Presentation Date: Tuesday, October 16, 2018
Start Time: 8:30:00 AM
Location: 212A (Anaheim Convention Center)
Presentation Type: Oral
Tanaka, Shusei (Chevron Energy Technology Company) | Wang, Zhenzhen (Chevron Energy Technology Company) | Dehghani, Kaveh (Chevron Energy Technology Company) | He, Jincong (Chevron Energy Technology Company) | Velusamy, Baskar (Chevron Energy Technology Company) | Wen, Xian-Huan (Chevron Energy Technology Company)
Field development optimization for oil and gas reservoirs is typically challenging due to large number of control parameters, model complexity, as well as subsurface uncertainties. In this study, we propose a joint field development and well control optimization workflow using robust parameterization technique and demonstrate its application through a offshore oil field development.

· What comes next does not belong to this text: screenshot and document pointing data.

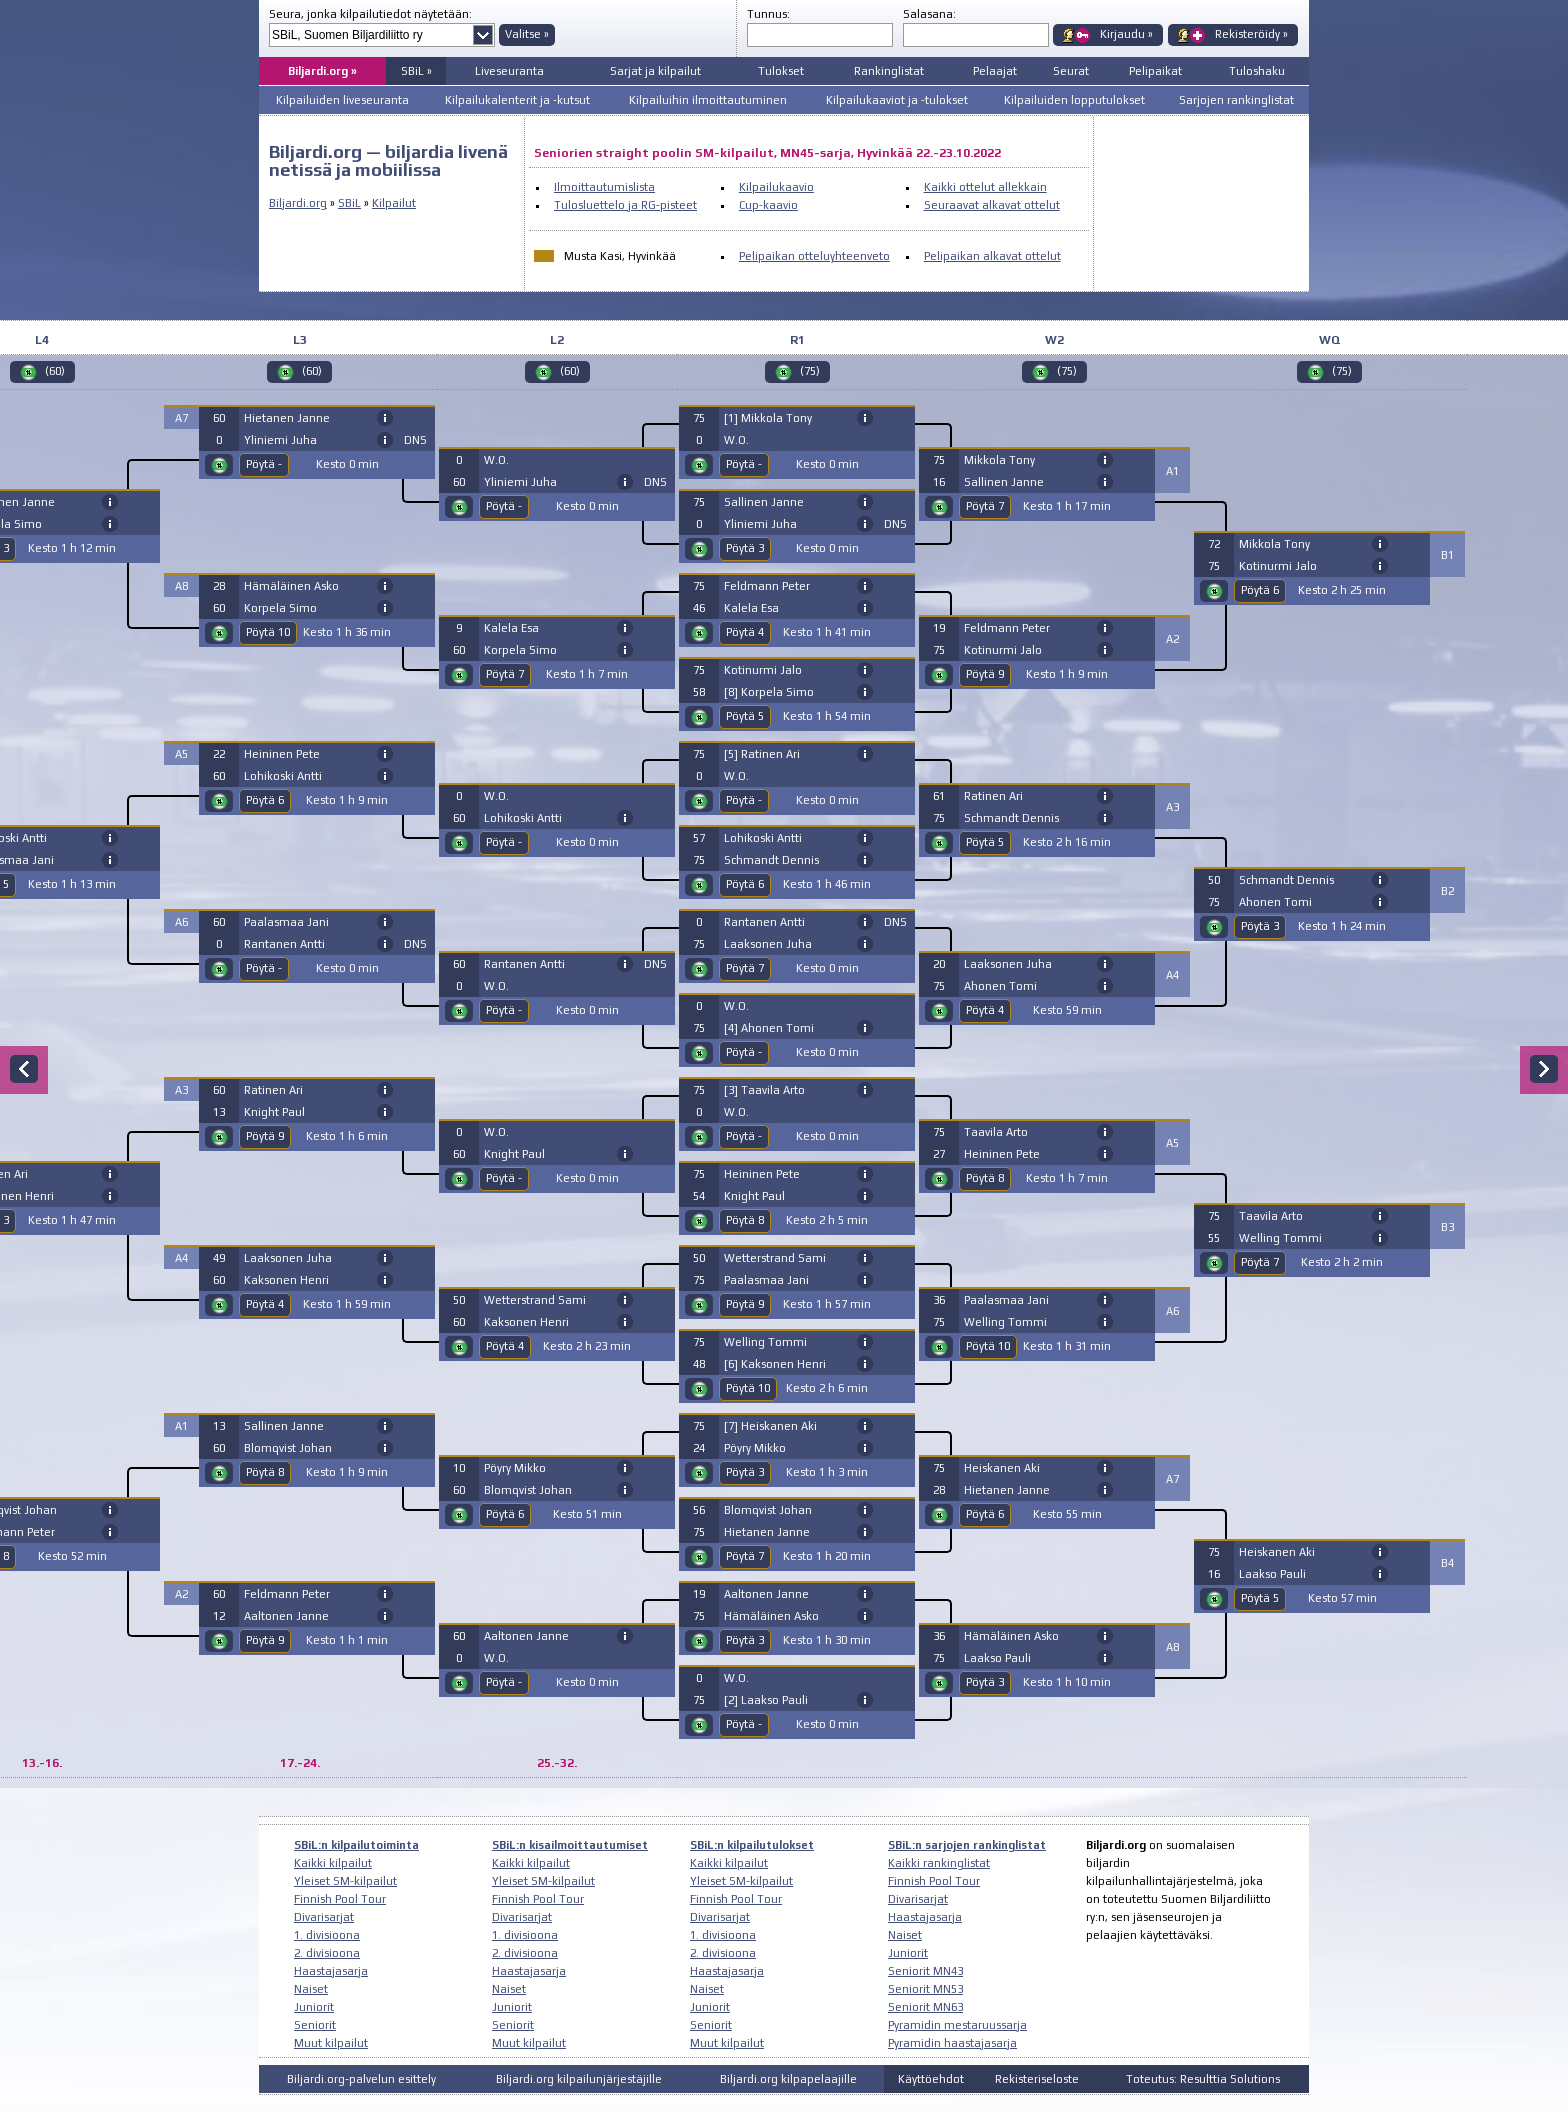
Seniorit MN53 (925, 1989)
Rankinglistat (889, 71)
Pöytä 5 (745, 716)
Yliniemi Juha (280, 440)
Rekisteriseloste (1037, 2079)
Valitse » (527, 34)
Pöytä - (264, 464)
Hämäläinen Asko (291, 586)
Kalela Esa (511, 628)
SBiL (349, 203)
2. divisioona (327, 1953)
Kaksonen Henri (286, 1280)
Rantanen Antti (284, 944)
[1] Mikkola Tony (768, 418)
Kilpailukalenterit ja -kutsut (517, 100)
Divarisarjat (324, 1917)
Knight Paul (274, 1112)
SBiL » (416, 71)
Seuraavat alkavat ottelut (992, 205)
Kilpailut (394, 203)
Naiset (311, 1989)
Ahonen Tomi (1000, 986)
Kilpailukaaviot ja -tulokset (897, 100)
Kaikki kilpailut (333, 1863)
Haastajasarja (331, 1971)
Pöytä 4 (265, 1304)
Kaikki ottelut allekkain (985, 187)
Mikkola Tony (999, 460)
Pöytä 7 (505, 674)
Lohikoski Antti (283, 776)
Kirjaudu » (1126, 34)
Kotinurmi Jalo (763, 670)
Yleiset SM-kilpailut (345, 1881)
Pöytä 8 (265, 1472)
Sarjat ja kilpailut (655, 71)
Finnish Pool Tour (340, 1899)
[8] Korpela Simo (769, 692)
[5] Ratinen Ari (762, 754)
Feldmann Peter (287, 1594)
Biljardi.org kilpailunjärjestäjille (579, 2079)
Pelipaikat (1155, 71)
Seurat (1071, 71)
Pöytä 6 (265, 800)
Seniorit (315, 2025)
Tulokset (781, 71)
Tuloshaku (1257, 71)
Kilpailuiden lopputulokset (1074, 100)
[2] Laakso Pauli (766, 1700)
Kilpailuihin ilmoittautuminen (708, 100)
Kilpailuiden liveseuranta (342, 100)
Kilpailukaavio (776, 187)
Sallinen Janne (284, 1426)
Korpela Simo (280, 608)
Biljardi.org (298, 203)
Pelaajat (995, 71)
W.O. (496, 460)
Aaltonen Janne (286, 1616)
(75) (810, 371)
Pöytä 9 (265, 1136)
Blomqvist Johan (288, 1448)
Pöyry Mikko (515, 1468)
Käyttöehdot (931, 2079)
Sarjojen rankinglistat (1236, 100)
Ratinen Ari (273, 1090)
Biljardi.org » (322, 71)
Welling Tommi (765, 1342)
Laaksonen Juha (288, 1258)
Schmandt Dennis (771, 860)
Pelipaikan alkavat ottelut (992, 256)
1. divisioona (327, 1935)
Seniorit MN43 (925, 1971)
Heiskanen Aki (1002, 1468)
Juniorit (314, 2007)
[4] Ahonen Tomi (769, 1028)
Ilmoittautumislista (604, 187)
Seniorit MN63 (925, 2007)
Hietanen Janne (287, 418)
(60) (55, 371)
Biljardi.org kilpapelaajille (788, 2079)
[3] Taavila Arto (764, 1090)
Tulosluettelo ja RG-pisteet (625, 205)
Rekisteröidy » (1251, 34)
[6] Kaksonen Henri (775, 1364)
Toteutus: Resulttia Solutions (1203, 2079)
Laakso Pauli (997, 1658)
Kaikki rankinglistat (939, 1863)
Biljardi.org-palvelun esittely (361, 2079)
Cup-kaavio (768, 205)
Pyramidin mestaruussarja (957, 2025)
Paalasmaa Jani (286, 922)
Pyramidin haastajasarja (952, 2043)
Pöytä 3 (745, 548)
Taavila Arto (996, 1132)
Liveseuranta (509, 71)
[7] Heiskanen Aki (770, 1426)
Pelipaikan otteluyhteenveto (814, 256)
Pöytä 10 (268, 632)
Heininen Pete (282, 754)
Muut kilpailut (331, 2043)
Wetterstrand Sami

Traditionally, using simulation models for optimization of field development plan was considered time and cost prohibitive when incorporating models to cover range of uncertainties in reservoir properties. Consequently, the problem was simplified by reducing the number of control parameters through multi-disciplinary workflows. In this paper, we aim to optimize field development strategy by simultaneously controlling topside facility, number of wells, their trajectories, drilling sequence, and completion strategy etc., considering subsurface uncertainties and constraints. To achieve this, we used our next generation reservoir simulator and commercial cloud computing to explore the possibility of achieving an optimized development scenario within reasonable time and cost constraints.
We have applied the proposed workflow to the Olympus field case, which is an optimization benchmarking problem set up by Netherland Organization for Applied Scientific Research (TNO) using a synthetic North-sea type reservoir. Our objective is to improve the net present value (NPV) after 20 years of operation by controlling the number and location of platforms, number of injectors and producers as well as their trajectories and drilling sequence. The large number of control parameters and subsurface uncertainties make the optimization process challenging. Three optimization techniques, genetic algorithm (GA), particle swarm optimization (PSO) and ensemble-based optimization (EnOpt) were tested and their performances were compared. Best results in terms of NPV improvement was obtained by using the mixed-integer Genetic Algorithm method. More than ten thousand simulation runs were required by the method to reach to optimal development of well location, trajectory, drilling sequence etc. This was made possible by utilizing a high performance parallel simulator and cloud computing. The estimated cost of the commercial cloud service is almost negligible compared with the improvement in the economic value of the optimized asset development plan. The developed workflow and parameterization technique are flexible in well trajectory configuration and completion design allowing application to primary depletion as well as waterflooding.